## Exercise tasks
**a.** In the report on Alberto Carvalho, reproduce the passage starting with "The embattled ex- leader" and going on through "Los Angeles Times.", replacing "embattled" with "beleaguered".
**b.** According to the report on Alberto Carvalho, on what date did he resign?
**c.** Continue the report on Alberto Carvalho from its last sentence.

## Excerpt
──────────────────────────────
Ex-LA schools boss Carvalho failed to report $107,000 side hustle — as FBI probe continues

Former Los Angeles Unified School District Superintendent Alberto Carvalho — who last month resigned after dramatic FBI raids of his home and offices — failed to report at least $107,000 he was paid in a lucrative side hustle, according to a shocking new report.
The embattled ex- leader of the nation’s second-largest district, who was drawing a salary in LA of $440,000, finally gave up his day job almost four months after he’d been placed on paid leave by the LAUSD Board of Education in a unanimous vote.
The disgraced educator resigned on June 21 — only after the LAUSD board threatened to dismiss him “for cause,” because he failed to report travel and baseball tickets given to him by a tech vendor, according to a confidential letter uncovered by the Los Angeles Times.
“It has been a great honor to serve you,” Carvalho wrote in his resignation letter, which did not explicitly mention the FBI raids. “Placing students first has always guided my work.”
Now, new allegations charge Carvalho with violating laws that may have required the leader of the $20.6 billion school district to disclose extra income.
The veteran schools boss, who previously led Miami’s public schools and was once named Superintendent of the Year, failed to report at least at least $107,000 he was paid for coaching the superintendent of Denver Public Schools, The Denver Post reports.
Carvalho drew the hefty sum beginning in mid-2022, for “executive coaching” services he provided to DPS superintendent Alex Marrero, first at a rate of $2,000 a month, then, starting the following year, at $3,000 a month.
──────────────────────────────
## Recorded information

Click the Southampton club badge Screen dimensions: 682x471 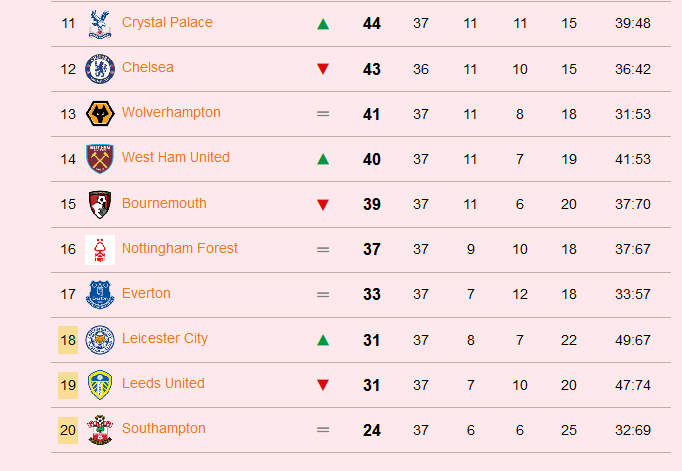click(x=100, y=430)
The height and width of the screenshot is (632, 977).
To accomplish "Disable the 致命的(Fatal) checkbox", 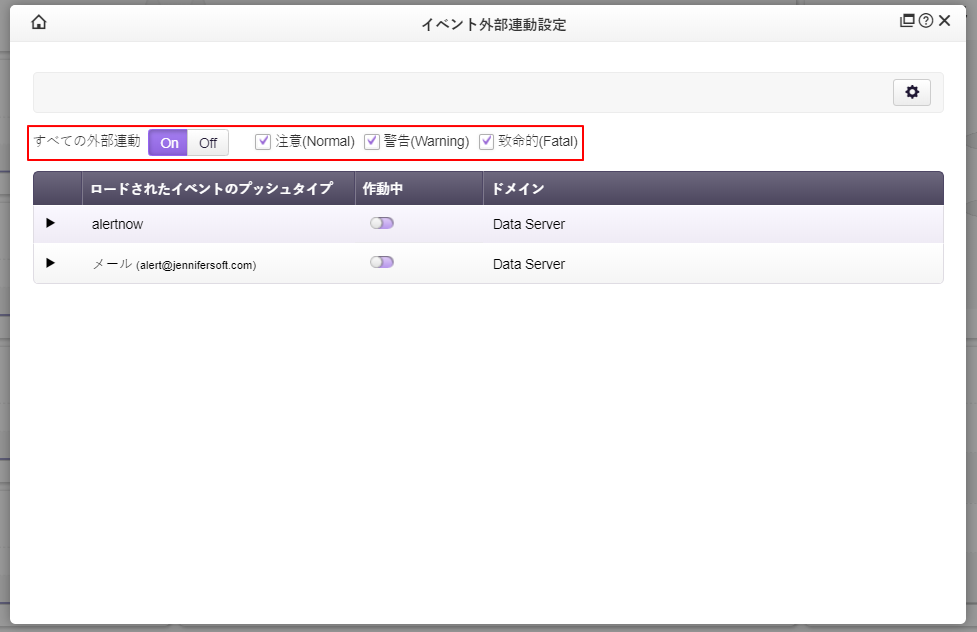I will click(x=487, y=142).
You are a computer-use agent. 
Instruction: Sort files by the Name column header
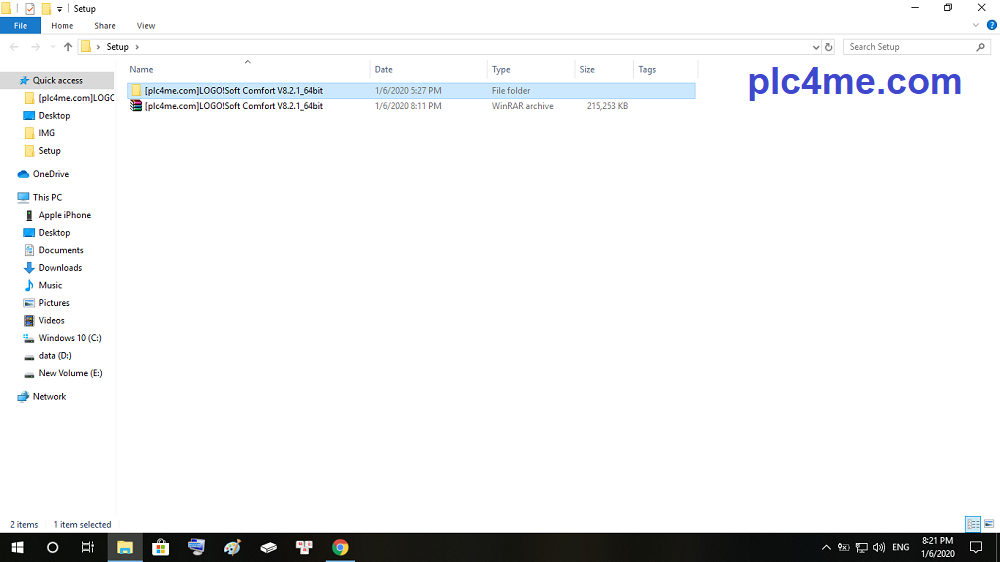click(142, 70)
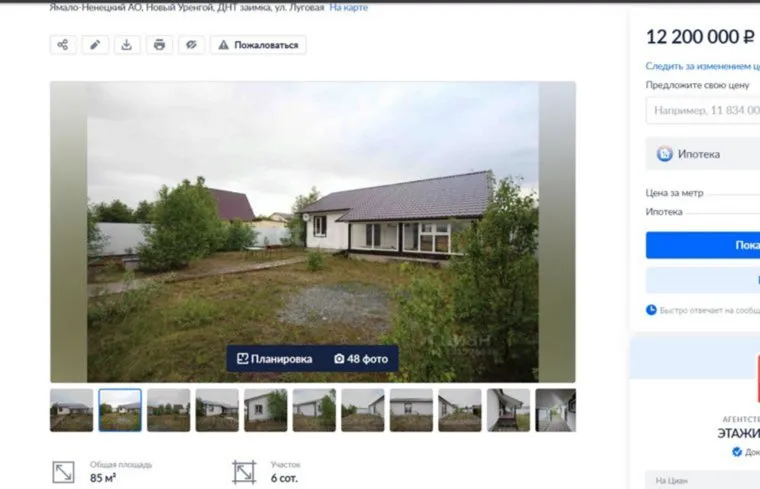The height and width of the screenshot is (489, 760).
Task: Click the Пожаловаться report button
Action: pos(258,45)
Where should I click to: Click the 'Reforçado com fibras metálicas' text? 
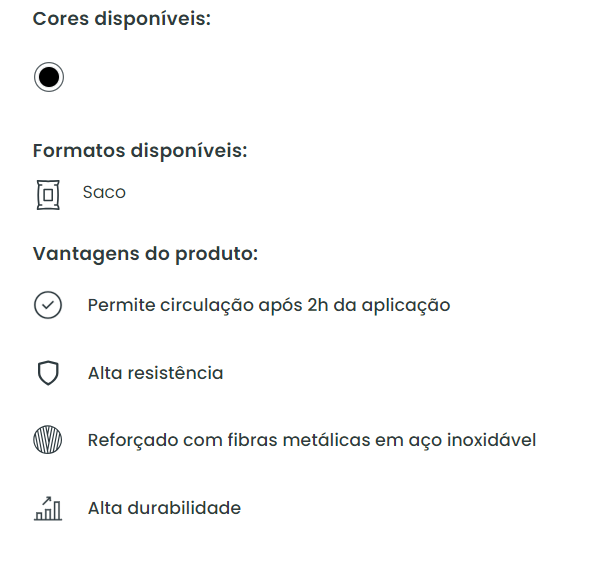coord(311,440)
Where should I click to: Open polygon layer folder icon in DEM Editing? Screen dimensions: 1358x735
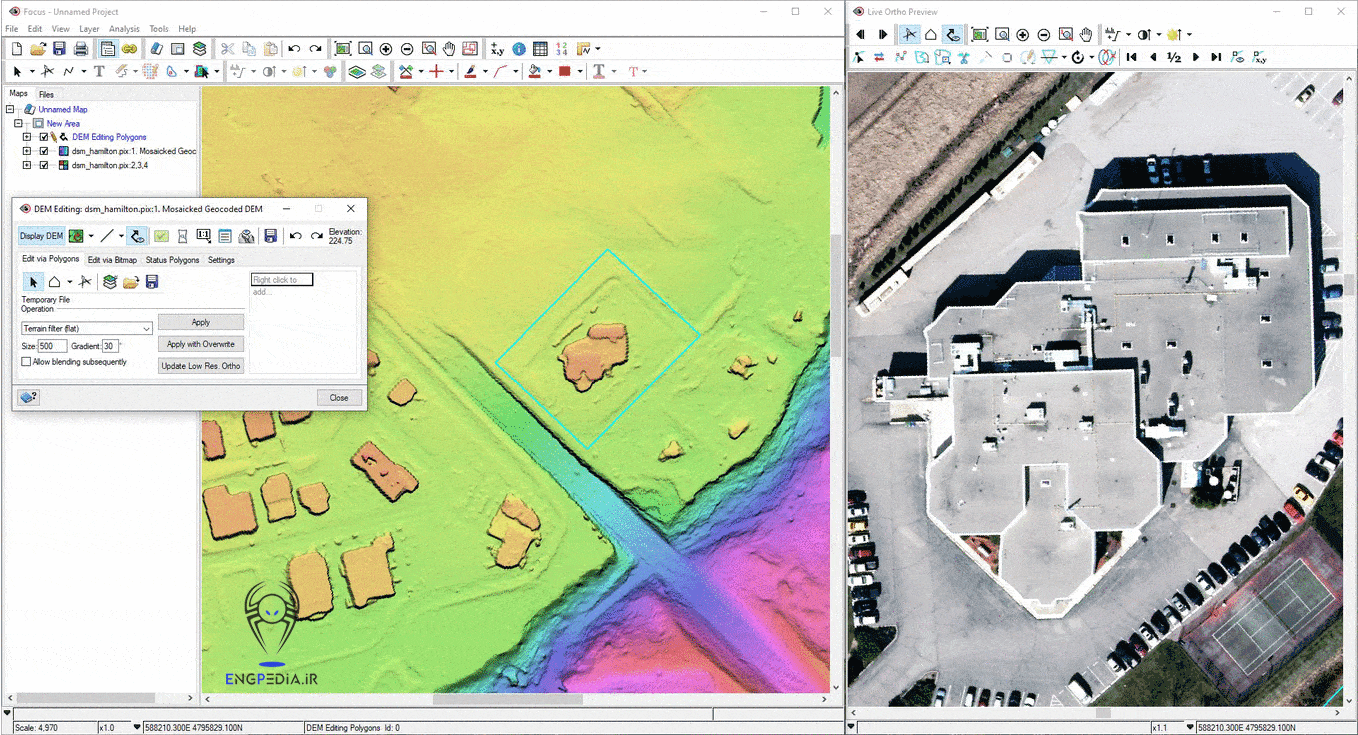(x=131, y=282)
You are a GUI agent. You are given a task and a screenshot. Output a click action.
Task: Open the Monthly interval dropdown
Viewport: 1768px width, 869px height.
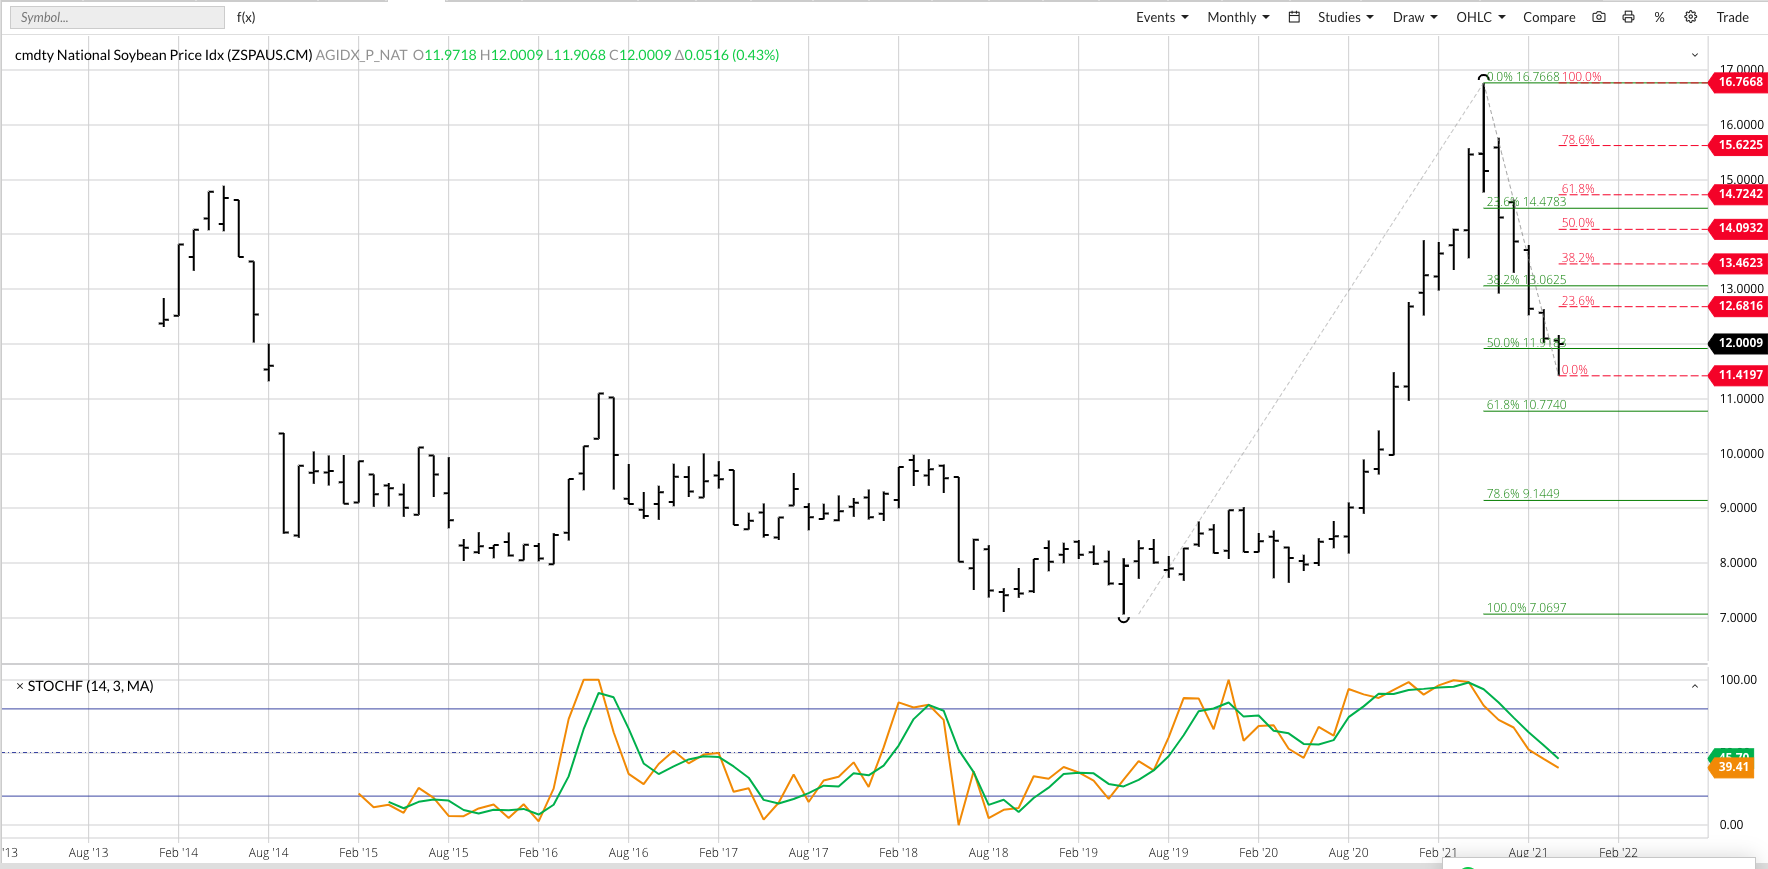point(1238,17)
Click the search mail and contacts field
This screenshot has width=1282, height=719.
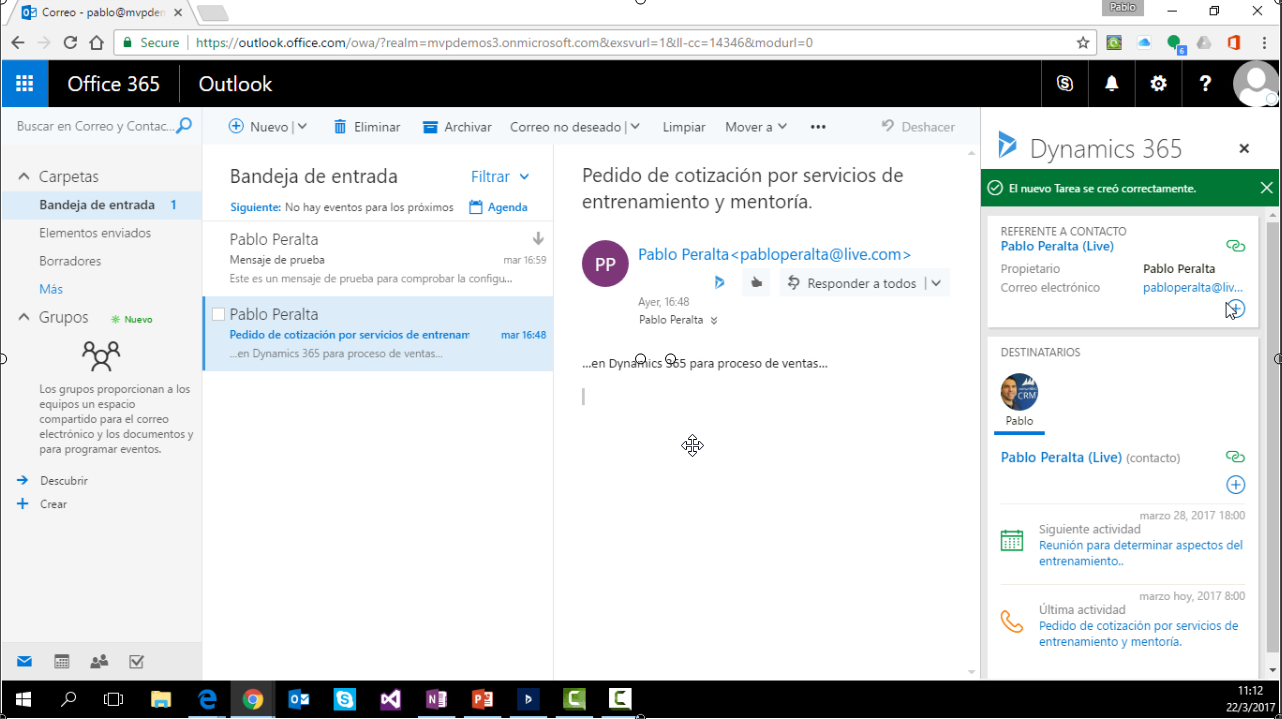(95, 126)
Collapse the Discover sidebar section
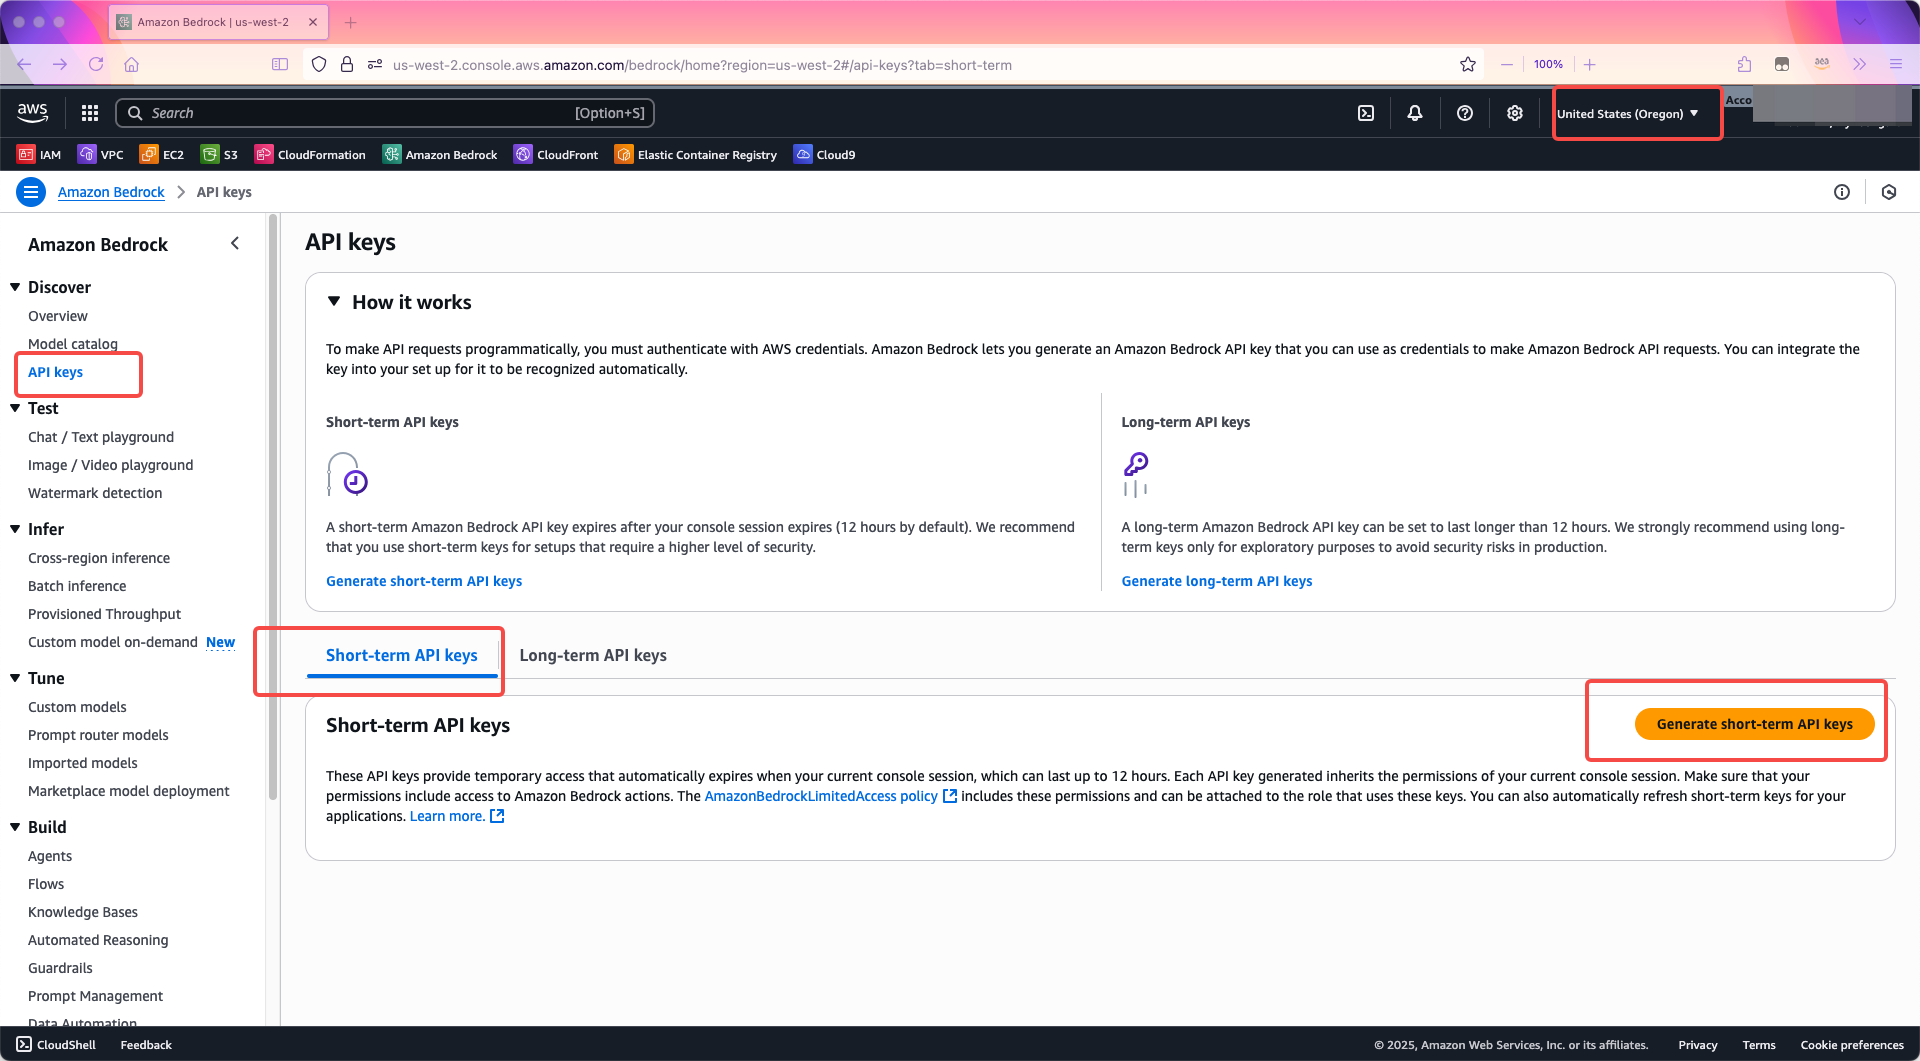 click(16, 287)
──────────────────────────────
## Set of answers
**a.**
The beleaguered ex- leader of the nation’s second-largest district, who was drawing a salary in LA of $440,000, finally gave up his day job almost four months after he’d been placed on paid leave by the LAUSD Board of Education in a unanimous vote.
The disgraced educator resigned on June 21 — only after the LAUSD board threatened to dismiss him “for cause,” because he failed to report travel and baseball tickets given to him by a tech vendor, according to a confidential letter uncovered by the Los Angeles Times.

**b.** June 21

**c.**
In all, Carvalho charged the DPS at least $107,000 in invoices he submitted between November 2022 and January of this year, a period when Carvalho was also supposed to be leading LAUSD, according to contracts obtained by the news outlet.
Marrero “ended his formal coaching relationship” with Carvalho in February, DPS spokesman Bill Good told The Denver Post, after LAUSD put Carvalho on leave following the stunning FBI raids on his Palos Verdes home and district office.
Federal officials have been tight-lipped about the possible criminal charges the former superintendent may be facing but a source who’s familiar with the investigation told the Post that federal investigators are still conducting their probe.
Federal charges may be brought over nondisclosure of financial payments made to public officials such as Carvalho and they are most often overlap with other charges such as fraud, tax evasion or making false statements.
Federal agents in February executed search warrants at Carvalho’s San Pedro residence, LAUSD headquarters in downtown Los Angeles and a the Miami home of Debra Kerr, a former consultant with the tech firm AllHere who is tied to the investigation.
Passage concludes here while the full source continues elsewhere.